An acquaintance in Farmville recently sent me his observations of the town:

Last Saturday night [Aug. 26] was the “Rock the Block” festival on Main Street in Farmville. Oliver Anthony himself appeared, publicly unannounced. I’m sure he could have been somewhere more remunerative, but he seemed happy to be there — and my impression was most folks, even those whose political impulses hadn’t prompted the same burst of enthusiasm for the lyrics to his breakout song as was the case for many on the political right, also seemed basically proud and pleased he was there. Anthony smiled and patiently waited while people stood in line to get a photo with him.

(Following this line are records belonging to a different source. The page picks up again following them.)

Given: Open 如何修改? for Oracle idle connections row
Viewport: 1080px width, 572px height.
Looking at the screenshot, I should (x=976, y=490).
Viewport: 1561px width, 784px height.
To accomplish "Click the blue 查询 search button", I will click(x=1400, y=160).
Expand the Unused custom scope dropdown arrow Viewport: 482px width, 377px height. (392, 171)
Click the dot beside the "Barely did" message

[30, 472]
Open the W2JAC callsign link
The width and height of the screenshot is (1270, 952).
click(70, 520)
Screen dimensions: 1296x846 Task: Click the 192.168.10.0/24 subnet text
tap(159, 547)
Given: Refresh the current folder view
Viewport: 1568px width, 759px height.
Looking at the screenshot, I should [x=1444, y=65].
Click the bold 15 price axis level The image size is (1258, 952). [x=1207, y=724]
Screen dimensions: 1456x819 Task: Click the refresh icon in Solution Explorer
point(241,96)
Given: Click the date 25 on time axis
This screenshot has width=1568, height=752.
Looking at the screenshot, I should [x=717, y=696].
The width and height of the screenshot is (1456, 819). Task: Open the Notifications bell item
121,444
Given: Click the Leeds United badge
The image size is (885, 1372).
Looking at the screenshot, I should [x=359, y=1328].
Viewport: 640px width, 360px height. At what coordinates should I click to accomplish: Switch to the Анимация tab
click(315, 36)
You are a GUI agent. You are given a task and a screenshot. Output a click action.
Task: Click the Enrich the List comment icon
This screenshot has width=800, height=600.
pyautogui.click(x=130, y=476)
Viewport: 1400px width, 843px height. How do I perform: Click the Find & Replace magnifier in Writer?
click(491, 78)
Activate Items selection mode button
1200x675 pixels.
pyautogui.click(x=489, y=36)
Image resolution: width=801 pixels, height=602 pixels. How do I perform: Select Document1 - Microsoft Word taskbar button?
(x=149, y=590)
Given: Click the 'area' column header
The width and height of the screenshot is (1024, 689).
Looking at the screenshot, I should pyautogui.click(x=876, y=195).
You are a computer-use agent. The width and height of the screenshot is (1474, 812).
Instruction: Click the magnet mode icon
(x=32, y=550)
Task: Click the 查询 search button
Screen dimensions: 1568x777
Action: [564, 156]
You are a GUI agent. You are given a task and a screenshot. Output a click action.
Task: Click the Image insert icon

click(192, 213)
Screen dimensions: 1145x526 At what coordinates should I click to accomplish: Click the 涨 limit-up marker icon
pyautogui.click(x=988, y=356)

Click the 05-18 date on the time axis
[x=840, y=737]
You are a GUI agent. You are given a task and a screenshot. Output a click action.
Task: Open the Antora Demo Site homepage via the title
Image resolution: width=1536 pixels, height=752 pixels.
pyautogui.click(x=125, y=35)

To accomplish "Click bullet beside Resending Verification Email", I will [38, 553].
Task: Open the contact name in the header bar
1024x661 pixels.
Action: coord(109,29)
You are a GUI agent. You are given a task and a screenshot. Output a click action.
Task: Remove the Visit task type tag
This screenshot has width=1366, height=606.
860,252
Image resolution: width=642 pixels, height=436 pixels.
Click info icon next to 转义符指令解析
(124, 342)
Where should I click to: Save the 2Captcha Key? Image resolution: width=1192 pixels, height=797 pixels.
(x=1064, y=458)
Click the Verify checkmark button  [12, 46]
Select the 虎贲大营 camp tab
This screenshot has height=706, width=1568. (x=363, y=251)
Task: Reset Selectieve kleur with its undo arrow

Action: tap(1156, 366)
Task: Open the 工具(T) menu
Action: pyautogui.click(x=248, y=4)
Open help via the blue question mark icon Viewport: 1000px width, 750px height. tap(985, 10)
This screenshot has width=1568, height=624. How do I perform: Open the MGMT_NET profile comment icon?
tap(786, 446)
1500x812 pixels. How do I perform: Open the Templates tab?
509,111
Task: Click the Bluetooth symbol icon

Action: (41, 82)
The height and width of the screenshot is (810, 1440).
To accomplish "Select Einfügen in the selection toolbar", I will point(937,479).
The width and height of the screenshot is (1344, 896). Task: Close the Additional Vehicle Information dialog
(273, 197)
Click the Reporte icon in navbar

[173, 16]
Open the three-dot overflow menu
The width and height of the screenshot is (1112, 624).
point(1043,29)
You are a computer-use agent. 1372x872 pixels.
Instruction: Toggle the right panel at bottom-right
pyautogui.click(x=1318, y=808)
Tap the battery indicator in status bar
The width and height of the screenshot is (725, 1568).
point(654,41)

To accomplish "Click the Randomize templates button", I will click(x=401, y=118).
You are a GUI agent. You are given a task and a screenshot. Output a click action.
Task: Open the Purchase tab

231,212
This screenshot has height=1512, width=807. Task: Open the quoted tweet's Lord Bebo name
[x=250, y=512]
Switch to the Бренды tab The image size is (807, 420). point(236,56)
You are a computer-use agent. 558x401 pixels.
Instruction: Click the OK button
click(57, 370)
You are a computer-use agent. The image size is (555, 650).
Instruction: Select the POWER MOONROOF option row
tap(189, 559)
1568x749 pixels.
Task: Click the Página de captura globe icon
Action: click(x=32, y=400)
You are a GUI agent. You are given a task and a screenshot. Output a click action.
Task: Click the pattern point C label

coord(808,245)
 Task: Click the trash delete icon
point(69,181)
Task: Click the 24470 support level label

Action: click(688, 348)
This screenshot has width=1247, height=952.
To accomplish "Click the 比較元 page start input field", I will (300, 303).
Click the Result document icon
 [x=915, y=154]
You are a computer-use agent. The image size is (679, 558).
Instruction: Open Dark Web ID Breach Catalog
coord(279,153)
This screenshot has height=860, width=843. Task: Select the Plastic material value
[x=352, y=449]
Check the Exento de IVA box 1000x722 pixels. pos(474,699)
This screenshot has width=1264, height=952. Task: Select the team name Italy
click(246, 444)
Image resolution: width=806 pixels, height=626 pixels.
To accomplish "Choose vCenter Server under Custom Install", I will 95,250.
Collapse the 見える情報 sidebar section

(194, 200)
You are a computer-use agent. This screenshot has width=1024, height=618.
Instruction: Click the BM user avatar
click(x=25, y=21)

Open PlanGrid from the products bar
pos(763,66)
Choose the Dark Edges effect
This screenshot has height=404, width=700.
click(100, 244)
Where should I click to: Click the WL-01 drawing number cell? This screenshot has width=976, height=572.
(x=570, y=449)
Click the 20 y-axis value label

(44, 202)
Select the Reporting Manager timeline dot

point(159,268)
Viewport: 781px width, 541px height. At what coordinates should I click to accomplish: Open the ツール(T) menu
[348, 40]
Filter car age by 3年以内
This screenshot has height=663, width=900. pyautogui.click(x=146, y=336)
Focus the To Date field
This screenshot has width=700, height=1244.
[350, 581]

Then he played a set on the outdoor Crute Stage, closing with “Rich Men North of Richmond.” Finally, he walked back to Ellett’s, an embroidery shop across from the Courthouse, to greet more folks waiting for a photo or autograph, and he was still posing and signing when I finally went home. 

Along Main Street were a great range of people, of all walks of life, having a good, and as best I could tell, totally apolitical, time. There were Longwood and Hampden-Sydney college students. Beside me, two very large older men, one Black and one white, greeted and embraced one another for some time, one consoling the other on the recent death of his father. The food trucks included an Amish soft pretzel stand and a BBQ tacos truck with a sign that read “Warning: Hippies.” Among those who’d set up tables at the other end of Main Street were Megan Clark, the twice-elected and deeply admired Black female Prince Edward Commonwealth’s Attorney; a pro-life support group; and the Longwood Center for the Visual Arts, where staffers helped kids who were drawing pictures and turning them into buttons. A young trans woman walked by with a couple of friends, and I recognized a local Afghan refugee family, one of them now a student at Longwood. And there was Oliver Anthony, hard to miss with his big red beard, looking at home and at peace despite everything that had happened to him the last few weeks. “Farmville contains multitudes,” I texted a friend. “Farmville contains multitudes indeed,” she texted back. “It’s the best part.”